Минут через пятнадцать, отъехав, Судских набрал этот номер.

– Он здесь больше не живет, – было ответом.

– А новый адрес не подскажете?

– Не подскажу. Будто бы он в Новую Зеландию уехал.

«Оригинал, – отметил Судских. – Все в Америку едут, а он в Новую Зеландию. Опять же получить визу туда простому смертному сложно.
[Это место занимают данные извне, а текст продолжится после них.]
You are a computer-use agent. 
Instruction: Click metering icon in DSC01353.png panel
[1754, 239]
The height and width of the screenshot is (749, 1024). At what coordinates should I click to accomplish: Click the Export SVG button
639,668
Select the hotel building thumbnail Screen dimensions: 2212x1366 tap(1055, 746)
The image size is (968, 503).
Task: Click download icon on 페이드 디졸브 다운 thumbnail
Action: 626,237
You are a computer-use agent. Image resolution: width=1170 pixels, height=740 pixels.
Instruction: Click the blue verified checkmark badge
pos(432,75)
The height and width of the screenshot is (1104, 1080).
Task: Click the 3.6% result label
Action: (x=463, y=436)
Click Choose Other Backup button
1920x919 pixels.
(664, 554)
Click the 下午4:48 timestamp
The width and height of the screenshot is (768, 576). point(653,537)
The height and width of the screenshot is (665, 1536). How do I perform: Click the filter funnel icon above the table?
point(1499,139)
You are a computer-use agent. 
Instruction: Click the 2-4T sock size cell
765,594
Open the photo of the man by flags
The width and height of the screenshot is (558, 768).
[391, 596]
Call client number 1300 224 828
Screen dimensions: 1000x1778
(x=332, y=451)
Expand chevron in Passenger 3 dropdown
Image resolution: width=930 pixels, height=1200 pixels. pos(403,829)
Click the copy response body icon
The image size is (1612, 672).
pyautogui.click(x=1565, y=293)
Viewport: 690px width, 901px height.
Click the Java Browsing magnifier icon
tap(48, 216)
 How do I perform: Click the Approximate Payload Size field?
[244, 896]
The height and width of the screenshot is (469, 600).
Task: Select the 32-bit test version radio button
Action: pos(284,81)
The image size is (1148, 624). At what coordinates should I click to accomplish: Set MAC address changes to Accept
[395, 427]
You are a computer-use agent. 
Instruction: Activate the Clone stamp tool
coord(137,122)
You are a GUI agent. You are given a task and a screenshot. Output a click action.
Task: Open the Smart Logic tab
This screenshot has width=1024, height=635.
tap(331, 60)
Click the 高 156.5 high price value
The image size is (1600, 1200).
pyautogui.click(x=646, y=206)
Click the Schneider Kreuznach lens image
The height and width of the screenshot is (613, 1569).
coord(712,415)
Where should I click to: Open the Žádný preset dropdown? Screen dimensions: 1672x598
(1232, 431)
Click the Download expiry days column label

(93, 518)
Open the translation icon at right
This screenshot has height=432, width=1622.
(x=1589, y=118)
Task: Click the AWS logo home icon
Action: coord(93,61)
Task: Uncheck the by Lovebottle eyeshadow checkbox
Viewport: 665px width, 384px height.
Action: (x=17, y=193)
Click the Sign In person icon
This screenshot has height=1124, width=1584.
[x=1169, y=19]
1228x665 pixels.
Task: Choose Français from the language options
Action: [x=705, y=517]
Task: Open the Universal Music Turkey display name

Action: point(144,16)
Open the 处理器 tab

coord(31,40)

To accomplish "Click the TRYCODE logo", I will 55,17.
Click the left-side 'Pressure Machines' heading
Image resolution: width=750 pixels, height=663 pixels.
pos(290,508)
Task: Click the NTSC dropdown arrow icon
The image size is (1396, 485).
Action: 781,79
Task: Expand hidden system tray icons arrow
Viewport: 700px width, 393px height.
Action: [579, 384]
Выходит, не простой смертный Георгий Момот…»

Он связался со штаб-квартирой и дал задание установить, где нынче обретается Момот. Потом связался с Гришей Лаптевым.

– Ну как там, получается? – с легкой иронией спросил он.

– А помаленьку, Игорь Петрович, – в тон ему отвечал Гриша. – В конторе будете?

– Уже еду.

– Вот и покажу кое-что.

– А скажи, Гриша, тебе тайна трех шестерок ведома?

– На сегодняшний день – да.

– Посвятишь?

– Тогда это не тайна, – засмеялся Лаптев.

«Скажи-ка ты, клан причастных», – слегка обиделся Судских.

– Да вы и сами ее откроете, Игорь Петрович, – понимая многозначительную паузу, ответил Лаптев. – Она в Эклесиасте.